Hard Rock Cafe Miami Memorabilia
J. Garcia Brand Jacket
Nothing illustrates the sixties counterculture’s move from idealistic hippies to materialistic yuppies more than Jerry Garcia’s clothing line. When ideals are turned into a marketing cash-cow, you know the Age of Aquarius is long gone. This is a J. Garcia-brand jacket that belonged to Captain Trips himself. The lining features Jerry’s artwork. Jerry also offered a line of ties. The irony is overwhelming.
1953 Gibson ES-295
When Elvis Presley recorded his immortal Sun Sessions with Scotty Moore on guitar, Mr. Moore used a gold Gibson ES-295 model and subsequently became permanently identified with that particular guitar, though he only played one for a very brief moment in his career. This vintage 1953 model is not the instrument Scotty played, but it’s undeniably badass and was signed by Scotty Moore.
1960 Hagstrom Bass
“The Greatest Rock ’n’ Roll Band in the World” isn’t a name you get by accident. Through 45 years, over 30 albums, and thousands of gigs, the Stones have set the bar almost impossibly high. Their influence, impact, and longevity are a testament to just how powerful rock music is. Original bassist Bill Wyman anchored this juggernaut with a quiet cool that was a perfect counterpoint to Mick and Keith’s flamboyant rock-star postures. Along with Charlie Watts, Bill helped create the perfect rock rhythm section – powerful, dynamic, solid. This 1960 Hagstrom bass was Bill’s weapon of choice in the very early days of the Stones’ journey.

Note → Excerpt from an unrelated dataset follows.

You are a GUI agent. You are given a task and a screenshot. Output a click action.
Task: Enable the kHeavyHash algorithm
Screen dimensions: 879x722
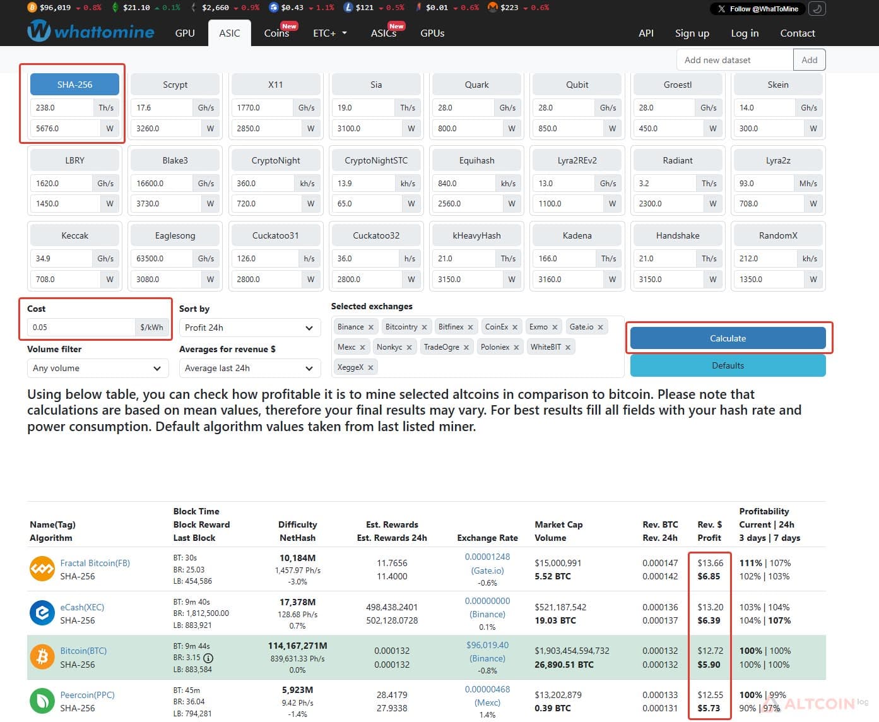(476, 235)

If you trace the development of popular music from early rock ’n’ roll to the more ambitious and aware artform of the late ’60s, the psychedelic experience looms large as a turning point. No one personifies this era more than Harvard psychology professor Timothy Leary. While conducting experiments with L.S.D. (which was still legal) in the early ’60s, Leary concluded that the psychedelic experience was inherently beneficial and set out to spread his message of “Turn on, tune in, drop out” to the masses. Subsequently, L.S.D. became youth phenomenon and Dr. Leary became a crucial element of ’60s culture. Timothy Leary owned this blazer for many years. We didn’t find anything good in the pockets.